▶ Data supplied

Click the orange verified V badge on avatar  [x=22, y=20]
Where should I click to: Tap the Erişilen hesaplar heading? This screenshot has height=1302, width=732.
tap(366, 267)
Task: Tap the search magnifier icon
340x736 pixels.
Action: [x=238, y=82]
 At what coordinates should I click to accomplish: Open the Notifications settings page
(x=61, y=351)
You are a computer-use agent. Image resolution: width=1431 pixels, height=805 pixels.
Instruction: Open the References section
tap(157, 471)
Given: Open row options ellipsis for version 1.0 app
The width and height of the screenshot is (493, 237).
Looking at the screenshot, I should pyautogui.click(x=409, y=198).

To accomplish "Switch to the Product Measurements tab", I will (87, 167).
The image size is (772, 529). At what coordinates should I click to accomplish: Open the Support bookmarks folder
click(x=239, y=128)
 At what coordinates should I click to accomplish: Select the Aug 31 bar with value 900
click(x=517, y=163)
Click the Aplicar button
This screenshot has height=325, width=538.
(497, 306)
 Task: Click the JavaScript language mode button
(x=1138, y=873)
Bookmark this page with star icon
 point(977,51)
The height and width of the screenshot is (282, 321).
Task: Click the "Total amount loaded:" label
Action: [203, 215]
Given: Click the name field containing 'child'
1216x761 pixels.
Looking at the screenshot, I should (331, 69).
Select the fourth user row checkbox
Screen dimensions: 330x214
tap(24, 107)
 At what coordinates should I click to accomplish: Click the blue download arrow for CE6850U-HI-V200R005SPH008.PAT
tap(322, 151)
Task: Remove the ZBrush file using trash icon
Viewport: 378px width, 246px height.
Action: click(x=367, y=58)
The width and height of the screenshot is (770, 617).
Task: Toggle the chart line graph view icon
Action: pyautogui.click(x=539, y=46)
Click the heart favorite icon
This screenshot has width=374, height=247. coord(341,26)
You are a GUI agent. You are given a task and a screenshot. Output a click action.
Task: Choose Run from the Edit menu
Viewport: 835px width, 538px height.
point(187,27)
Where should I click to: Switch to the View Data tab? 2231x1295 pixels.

▶ Task goal
Copy out the records verbatim from the line with "Where should I click to: Tap" to the line with "should pyautogui.click(x=409, y=198).", including both of those lines.

▶ Worked solution
Where should I click to: Tap the Erişilen hesaplar heading? This screenshot has height=1302, width=732.
tap(366, 267)
Task: Tap the search magnifier icon
340x736 pixels.
Action: [x=238, y=82]
 At what coordinates should I click to accomplish: Open the Notifications settings page
(x=61, y=351)
You are a computer-use agent. Image resolution: width=1431 pixels, height=805 pixels.
Instruction: Open the References section
tap(157, 471)
Given: Open row options ellipsis for version 1.0 app
The width and height of the screenshot is (493, 237).
Looking at the screenshot, I should pyautogui.click(x=409, y=198).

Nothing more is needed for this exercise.